The double-blind phase 3 IMmotion010 trial (NCT03024996) involved 778 patients with RCC from 215 clinical sites across 28 countries; patients had a clear cell or sarcomatoid component and were thus at increased recurrence risk post-nephrectomy [1]. The participants were randomised to receive adjuvant atezolizumab (n=390) or a placebo (n=388). The primary endpoint was investigator-assessed DFS in the intention-to-treat (ITT) population.
The median DFS was 57.2 months with atezolizumab compared with 49.5 months with placebo (HR 0.93; 95% CI 0.75–1.15; P=0.50). Thus, the authors concluded that atezolizumab did not significantly extend DFS compared to placebo [1]. However, Prof. Laurence Albiges (Institut Gustave Roussy, France) and colleagues conducted a retrospective analysis of circulating protein biomarkers to identify high-risk patients who might benefit from atezolizumab [2]. KIM-1 was found to be the most significantly enriched circulating protein in recurrence samples versus baseline.
The patient characteristics showed that participants could be stratified into 2 groups: KIM-1–high status: 300 participants (median age 64 years, 77% men, 63% PD-L1 positive, 16% sarcomatoid component); or KIM-1–low status: 452 participants (median age 58 years, 69% men, 59% PD-L1 positive, 11% sarcomatoid component). Most of the participants had T2/T3a disease stage (57% vs 69%) and stage III disease (83% vs 86%).
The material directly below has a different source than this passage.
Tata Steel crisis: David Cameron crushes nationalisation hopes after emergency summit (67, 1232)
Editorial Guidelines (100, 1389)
The findings showed that in KIM-1–high patients, atezolizumab improved DFS versus placebo (median DFS was not estimable [NE] vs 21.16 months; HR 0.72; 95% CI 0.52–0.99). In contrast, in KIM-1–low patients, atezolizumab did not improve DFS (median DFS was 57.23 months vs NE; HR 1.12; 95% CI 0.88–1.63). Furthermore, in the KIM-1–high group, fewer patients experienced on-treatment KIM-1 increases with atezolizumab compared with placebo (9% vs 15%). In the KIM-1–low group, the increase was similar between atezolizumab and placebo (16% vs 14%).
"On-treatment increases in KIM-1 were associated with worse DFS in both KIM-1–high and KIM-1–low subgroups," Prof. Albiges noted. The findings suggest that KIM-1 could be a valuable biomarker to identify patients who might benefit from atezolizumab, as well as for monitoring disease recurrence.
"Additional validation studies are warranted to confirm the utility of circulating KIM-1 in adjuvant RCC as a non-invasive biomarker for identification of minimal residual disease (MRD), predicting outcomes to checkpoint inhibitor treatment, and longitudinal monitoring for disease recurrence," concluded Prof. Albiges.
- Bex A, et al. Ann Oncol. 2022;33(suppl 7):S1431-S1432.
- Albiges L, et al. Circulating kidney injury molecule-1 (KIM-1) biomarker analysis in IMmotion010: A randomized phase 3 study of adjuvant atezolizumab vs placebo in patients with renal cell carcinoma at increased risk of recurrence after resection. Abstract 4506. 2024 ASCO Annual Meeting 2024. 31 May–4 June, Chicago, IL, USA.